Day 4: Reinforcement Learning and Decision Making
Morning Session: Introduction to Reinforcement Learning (RL)
- What is reinforcement learning and how it applies to autonomous vehicles.
- Markov Decision Processes (MDP), Q-learning, and Deep Q Networks (DQN) for decision-making.
- Challenges in applying RL to autonomous driving: Exploration vs. exploitation, safety, and real-time adaptation.
- Hands-on: Building a simple reinforcement learning agent for decision-making in a simulated environment using OpenAI Gym or CARLA.
Afternoon Session: Advanced RL for Autonomous Navigation
- Advanced reinforcement learning techniques: Proximal Policy Optimization (PPO), A3C, and DDPG.
- Autonomous vehicle navigation using RL-based path planning and decision-making algorithms.
- Integrating RL with sensor fusion for real-time decision making in complex environments.
- Hands-on: Training a navigation agent using RL in a simulated driving environment (e.g., CARLA simulator or SUMO).
Day 5: Real-World Applications and Future Trends
Morning Session: Safety and Ethics in Autonomous Vehicles
- Addressing the safety concerns in AVs: Testing, verification, and validation.
- Ethical dilemmas in autonomous driving: Decision-making during unavoidable accidents (the trolley problem).
- Regulatory frameworks and standards for autonomous vehicle safety (e.g., ISO 26262, SAE J3016).
Afternoon Session: Future of AI in Autonomous Vehicles
- The role of AI in improving autonomous vehicle performance: 5G, edge computing, and cloud integration.
- Autonomous vehicle applications beyond passenger cars: Trucks, drones, and delivery robots.
- The future of autonomous driving in smart cities and connected infrastructure.
- Hands-on: Final project: Participants will implement an end-to-end autonomous vehicle model using sensor fusion, perception, and decision-making algorithms in a simulated environment.
Wrap-up and Q&A
- Review key concepts and skills learned during the course.
- Final Q&A and discussions on applying course knowledge to real-world projects.
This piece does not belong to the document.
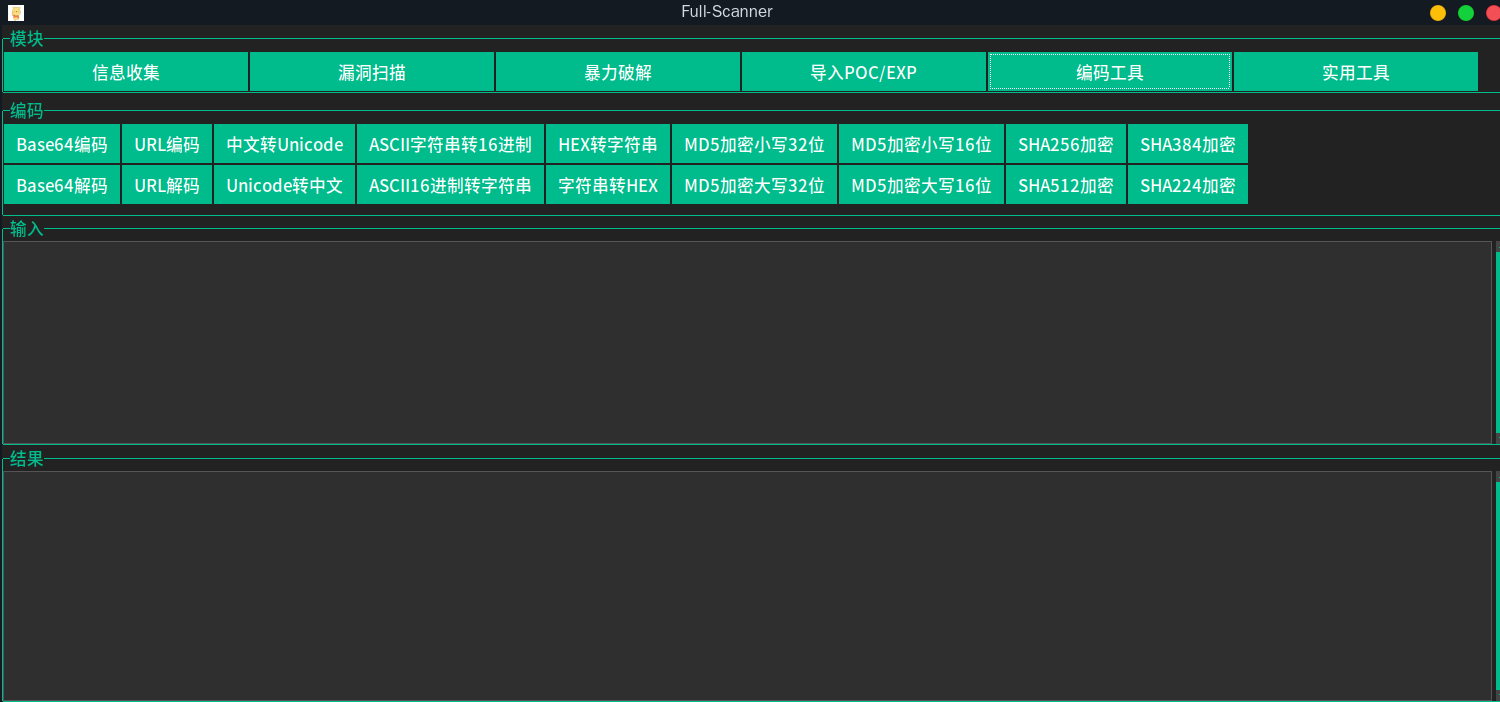Click the MD5加密大写16位 button

[921, 185]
- Guidance on continued learning and resources in autonomous vehicle AI development.
Materials and Tools:
- Software and Tools: Python, TensorFlow, PyTorch, OpenCV, Keras, CARLA simulator, ROS (Robot Operating System), SUMO (Simulation of Urban Mobility), OpenAI Gym.
- Datasets: Real and synthetic autonomous driving datasets (e.g., KITTI, Waymo Open Dataset).
- Resources: Course slides, code examples, datasets, and documentation.
Post-Course Support:
- Access to recorded sessions and course materials.
- Ongoing access to discussion forums and project feedback.
- Additional resources on reinforcement learning, computer vision, and autonomous systems.
- Personalized guidance on implementing autonomous vehicle projects using real-world data.